Roger Clemens Steroids Controversy: Physical Evidence of Perjury?

The New York Daily News reports that Brian McNamee has physical evidence corroborating McNamee’s allegations that Roger Clemens used performance-enhancing drugs. The Daily News quotes Earl Ward as saying that “This is evidence the government has that we believe will corroborate Brian in every significant way.”

Apparently, McNamee gave vials with traces of steroids and human growth hormone, as well as syringes and gauze pads ostensibly containing Clemens’ blood and DNA to Justice Department investigators.

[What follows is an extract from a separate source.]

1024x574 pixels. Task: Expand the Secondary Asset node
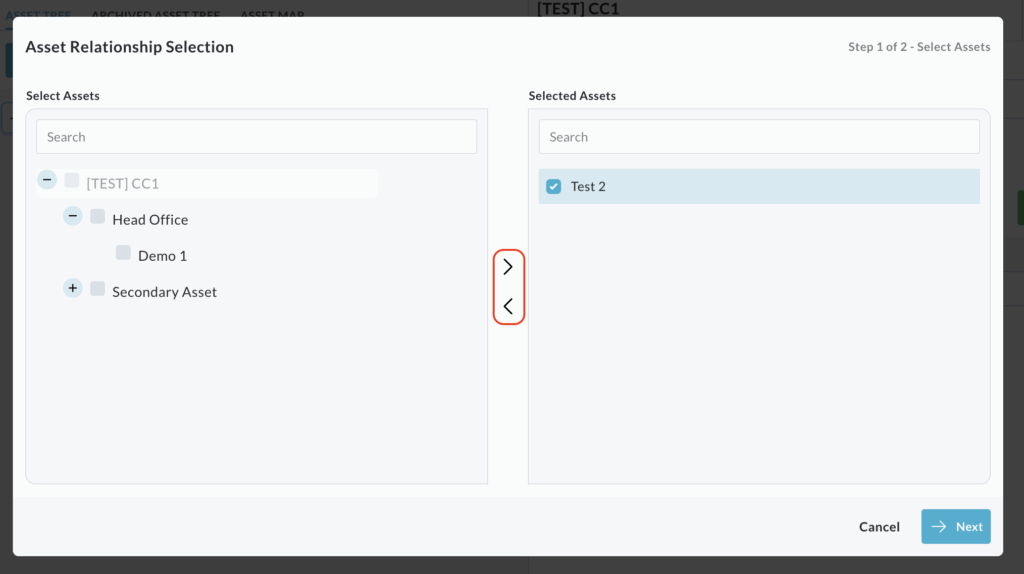point(73,288)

Clemens admitted to getting B-12 shots from McNamee, so I’m not a big enough CSI fan to know whether this sort of thing will be meaningful evidence. Obviously, his lawyers think so. “We will provide Congress with corroborative physical evidence that takes this case out of the he-said, she-said purview,” another McNamee attorney, Richard Emery, told the Daily News (how many lawyers does this guy need?). “From our point of view, this corroborates that Brian told the truth from Day One and Clemens has not.”

It is certainly a bizarre development. But what is creepy is that McNamee kept the vials, gauze pads and syringes from eight years ago because his lawyers say he feared Roger Clemens would deny using performance-enhancing drugs. But that makes no sense. At that time, he was committing a crime and presumably hoping that Roger Clemens would not be exposed. The more logical answer is that McNamee knew he had some powerful evidence on his rich and famous friend and decided some incriminating evidence against Clemens might be a good thing to keep around. In other words, he pulled a Monica Lewinsky on his friend. (These syringes, Monica’s stained blue dress, Linda Tripp’s audiotapes, all of these things should be in the Judas Iscariot museum).

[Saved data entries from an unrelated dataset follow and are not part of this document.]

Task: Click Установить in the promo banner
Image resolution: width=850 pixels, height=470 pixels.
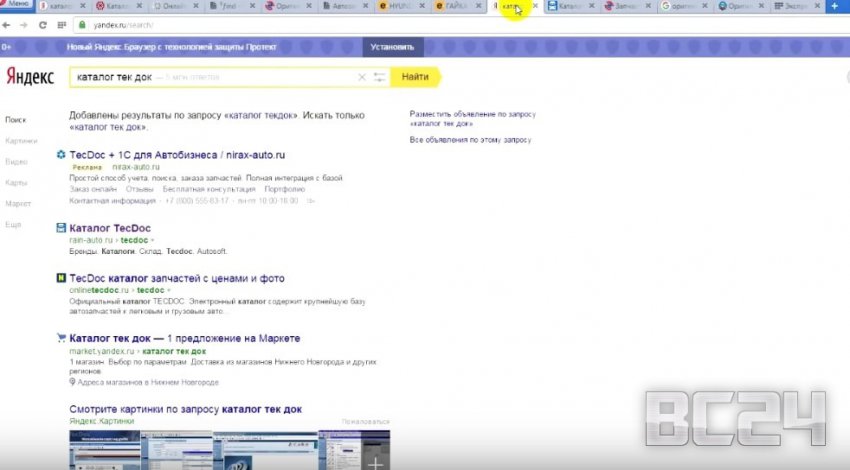Action: pyautogui.click(x=391, y=47)
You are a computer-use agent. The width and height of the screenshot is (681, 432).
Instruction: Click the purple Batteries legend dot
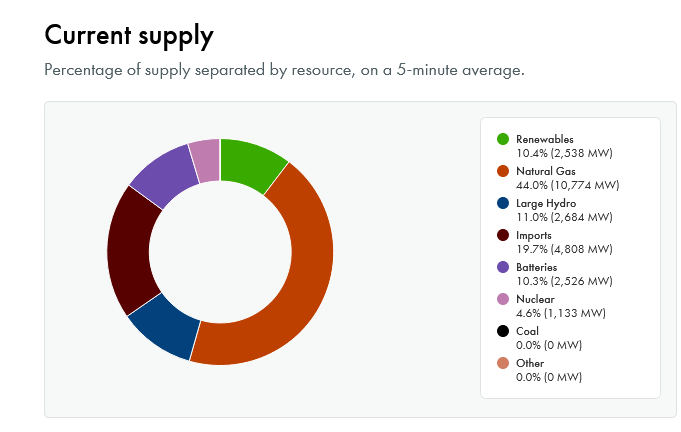[503, 267]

This might all end up being powerful enough evidence to show what most of us have suspected from listening to Clemens over the last few months: that Clemens had used some “help” after he left Boston to revitalize his career. But it also speaks poorly to the character of Brian McNamee. Not only did he keep a chip to use against a friend, but he also waited for him to commit perjury before revealing the chip. Why? I can’t figure out a motive other than malice.

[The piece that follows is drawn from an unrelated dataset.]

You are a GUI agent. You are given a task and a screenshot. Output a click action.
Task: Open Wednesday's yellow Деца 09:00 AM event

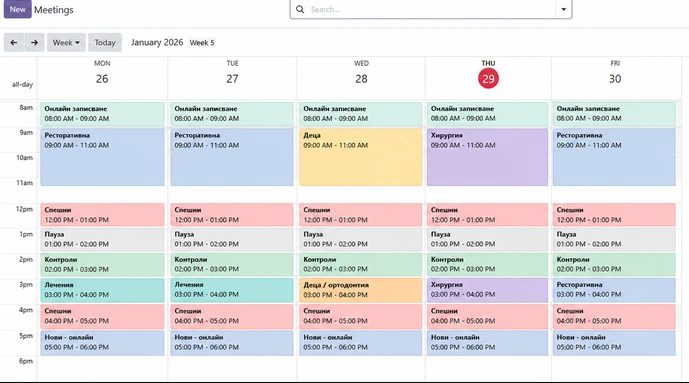[360, 157]
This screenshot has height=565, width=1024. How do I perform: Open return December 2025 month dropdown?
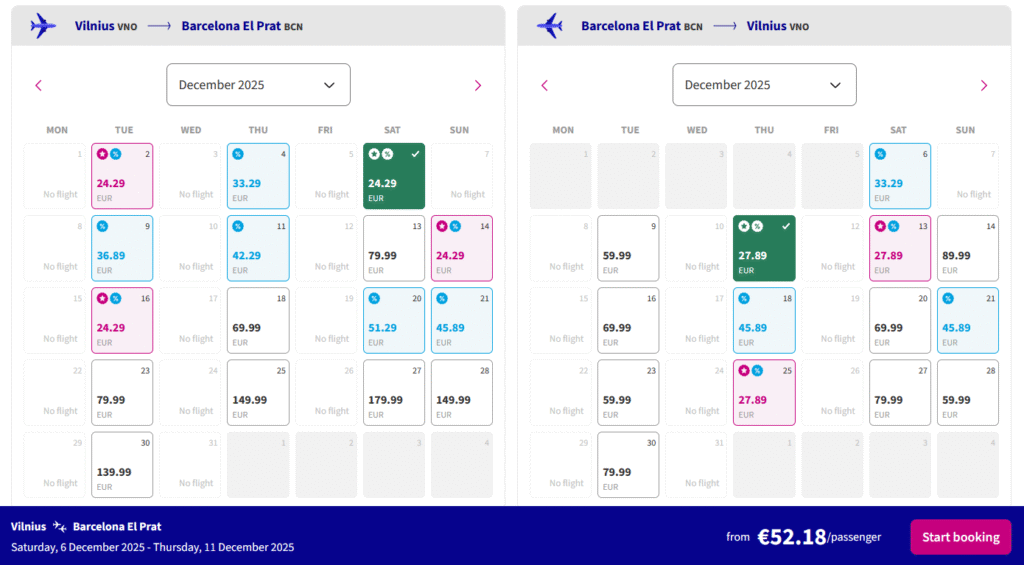pyautogui.click(x=764, y=85)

If you assume Clemens is guilty, he pushed all of his chips to the center of the table with Congress, hoping that regardless of what history records, it would always come down to a he (or “hes” depending on Andy Pettitte’s testimony) said/she said and there would never be conclusive, beyond reasonable doubt evidence against him. If – and it is a big if – the evidence conclusively shows that Clemens took performance-enhancing drugs and lied to Congress, the current problems he has with his reputation will pale in comparison to the criminal charges he will be facing. Again, we are moving five steps ahead, but maybe the best batter and best pitcher of the last 50 years (I would argue this for both) could face perjury charges.